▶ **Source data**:

------------------------------------------------------------------------

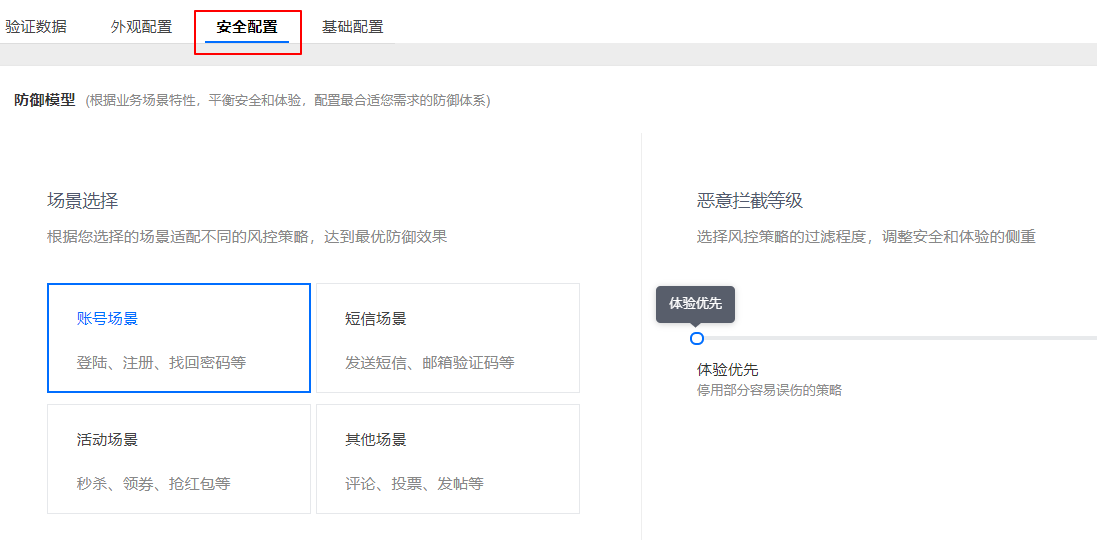Viewport: 1097px width, 540px height.
Task: Click the 体验优先 label below the slider
Action: click(x=727, y=370)
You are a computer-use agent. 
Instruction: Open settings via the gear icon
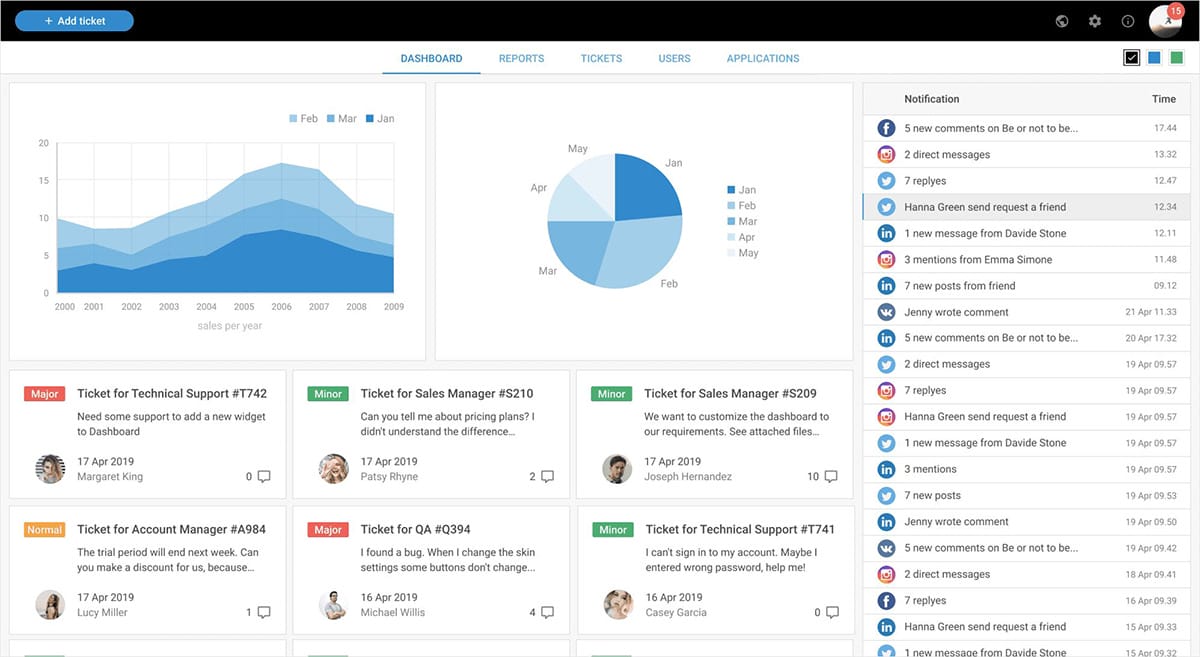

------------------------------------------------------------------------

▶ **Task goal**: In the records above, find the line that contains "You are a computer-use agent.". Print it and every later line exactly, omitting the pictures.

▶ **Solution for this exercise**:
You are a computer-use agent. 
Instruction: Open settings via the gear icon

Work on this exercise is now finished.